192) THE SEARCH FOR R. NACHMAN’S UNLIKELY DESCENDANTS:

A very rare1821 edition of Likkutei Moharan, secretly printed in Breslov, by R. Natan at his illegal press, due to persecution by authorities and others. The city of Ostroh appears on the Title Page, but the actual location (Breslov) was kept secret. "By operating an illegal press, Reb Noson could be construed as putting not only himself but the Breslov community at risk, since there were enough people who would have been only too happy to take collective revenge..."[1]

INTRODUCTION:

After researching R. Moshe, son of the Baal haTanya - where it appears that he (Moshe) converted to Catholicism and thereafter had his approbations removed from his father’s books – it was even more surprising to discover what may have transpired with some of the descendants of R. Nachman of Breslov.

THE MISSION TO TRACE R. NACHMAN’S DESCENDANTS:

Some years ago, according to an article in Ynet[2]- which was copied in RISU (Religious Information Service of the Ukraine) – two leading Breslover rabbis went on a mission to locate some of R. Nachman’s lost progeny, “dozens of whom who were scattered across the former Soviet Union”. Many of these descendants had assimilated and were living as non-Jews.

In one instance, R. Yisrael Pinto of Jerusalem and R. Yisrael Natan Barzel of Uman journeyed to Uzbekistan and identified two older women who were direct descendants of R. Nachman.

During World War Two, a certain Tzvi Herschel fled the Ukraine for Uzbekistan and bore two daughters in his new homeland. They were now old and living in poverty, but in one of their houses was a dusty library filled with very valuable first edition Breslover books, which their father had originally brought along with him. These books turned out to be of great interest to the Breslover community.

The rabbis tried to persuade the women to move to Israel but the matter was complicated because their daughters had married gentiles and now there were grandchildren, some allegedly studying in Catholic institutions. They then paid $5,000 to a Catholic monastery - in a country where the average monthly salary is just $30 – to have the children released. However, there were issues and apparently, the children produced were not the right children.

The Breslovers launched a worldwide campaign to “bribe clerks, priests – all in order to return lost daughters to Judaism...[but] many details still remain confidential for legal reasons.” According to the Breslovers in Uman: “We’ll do anything to get [R. Nachman’s] descendants to Israel.

“BE CAREFUL WITH MY OFFSPRING, MAKE SURE THEY STAY WITHIN THE HASSIDIC MOVEMENT”:

These were the words spoken by R. Nachman again and again, as if he knew that there were going to issues with his descendants. In the last few decades, dozens of such descendants have been discovered and identified, many of them having no knowledge of their ancestry. And the search is ongoing.

R. NACHMAN’S CHILDREN:

R. Nachman married his first wife, Sashia and had six daughters and two sons. Two daughters died in infancy and his two sons both died within a year or so of their births. The remaining daughters were Adil, Sarah, Miriam and Chaya.[3]

R. Nachman’s wife, Sashia died in 1807 and a month later he got engaged to a woman from Brody, who apparently was the daughter of the wealthy Yehoshua (or Yechezkel?) Tractenberg. It is uncertain what his second wife’s name was, but it has been suggested that it was Devora.

Dataset records:
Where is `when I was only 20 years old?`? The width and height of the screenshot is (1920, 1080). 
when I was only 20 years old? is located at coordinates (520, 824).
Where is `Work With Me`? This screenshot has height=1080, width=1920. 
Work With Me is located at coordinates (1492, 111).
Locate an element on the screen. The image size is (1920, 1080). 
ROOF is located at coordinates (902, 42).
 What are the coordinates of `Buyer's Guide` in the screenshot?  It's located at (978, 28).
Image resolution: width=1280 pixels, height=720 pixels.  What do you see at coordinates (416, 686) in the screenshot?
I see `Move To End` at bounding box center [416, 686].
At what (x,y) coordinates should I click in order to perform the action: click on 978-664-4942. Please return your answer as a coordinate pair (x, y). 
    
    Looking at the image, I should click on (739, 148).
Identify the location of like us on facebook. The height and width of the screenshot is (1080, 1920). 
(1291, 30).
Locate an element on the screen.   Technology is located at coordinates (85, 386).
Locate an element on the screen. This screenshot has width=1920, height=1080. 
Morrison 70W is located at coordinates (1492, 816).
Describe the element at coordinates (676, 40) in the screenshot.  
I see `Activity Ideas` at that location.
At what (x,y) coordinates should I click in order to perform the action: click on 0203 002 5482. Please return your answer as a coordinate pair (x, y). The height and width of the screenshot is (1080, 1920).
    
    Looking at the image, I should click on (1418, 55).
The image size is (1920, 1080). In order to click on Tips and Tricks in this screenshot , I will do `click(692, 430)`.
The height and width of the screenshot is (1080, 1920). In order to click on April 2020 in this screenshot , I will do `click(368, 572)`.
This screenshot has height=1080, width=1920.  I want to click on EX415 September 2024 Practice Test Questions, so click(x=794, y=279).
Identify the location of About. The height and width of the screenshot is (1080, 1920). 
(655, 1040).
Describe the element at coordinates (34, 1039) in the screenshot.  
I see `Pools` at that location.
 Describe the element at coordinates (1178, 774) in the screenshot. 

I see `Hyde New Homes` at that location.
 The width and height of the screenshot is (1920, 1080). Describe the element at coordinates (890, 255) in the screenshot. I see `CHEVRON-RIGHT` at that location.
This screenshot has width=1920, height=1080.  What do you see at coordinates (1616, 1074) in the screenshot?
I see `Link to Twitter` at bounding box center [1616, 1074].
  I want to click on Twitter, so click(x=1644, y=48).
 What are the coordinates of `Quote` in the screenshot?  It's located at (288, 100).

ACTIONS TO TAKE –
1. Write out the part of the article on R. Nachman's descendants between "These were the" and "search is ongoing.", inclusive, word for word.
2. Pick up the article on R. Nachman's descendants after its last sentence and carry it on.
That material stands apart from the article on R. Nachman's descendants.

OUTPUTS IN ORDER –
1.
These were the words spoken by R. Nachman again and again, as if he knew that there were going to issues with his descendants. In the last few decades, dozens of such descendants have been discovered and identified, many of them having no knowledge of their ancestry. And the search is ongoing.

2.
YAAKOV BARON?

To illustrate just how complicated the story becomes, what follows is an extract from a contemporary self-described ‘Catholic Jew’ who claims to be a direct descendant of R. Nachman!

[NOTE: I wish to stress that I have no way of verifying this claim, nor any of the information this writer provides. Some of his suggestions are so radical that I cannot quote them without proper evidence and reliable sources. However, I will share the kernel of this story, because I do recall hearing vague references to something like this from within the Breslov community itself. Also, it is very difficult to find information on some of R. Nachman’s descendants for reasons that may become apparent.]

He writes:

“... groups such as those led by Reb Moshe ben Zalman the son of the Alter Rebbe and some of Rebbe Nachman and Rav Nosan of Nemirov's children and grandchildren [including Rebbe Nachman's daughters Udil Auerbach (Della O'Brien) and Chaya Zaslavski (Catherine Lavin)] also were baptised (though more quietly) and took Gentile names and occupations but within a few generations their descendants also had lost their Jewish identity.”

He also claims that: 

“Rebbe Nachman of Breslov was married twice. His first wife Sashia of Brody (Alexandra Body/ Braude) was the daughter of the secret Frankist Rebbe Benjamin Ephraim Braude (aka Alexander Margoliot/ Sender Brody) of Sheklov. She was the mother of most of his children. His wife died in 1807 and he remarried soon after to Devorah Brody (Braude) a daughter of the Frankist Rebbe of Sheklov and his second wife Rachel Mayer a granddaughter of Rebbe Jacob Frank. In 1808 Rebbe Nachman disappeared with his new wife to Lvov for 8 months to await the secret birth of his son named Jacob ben Rebbe Nachman (BaRoN) who he left with the Frankists to rear. This son later used the name Yankel Baron...”

The writer then claims to be descended from Yankel Baron.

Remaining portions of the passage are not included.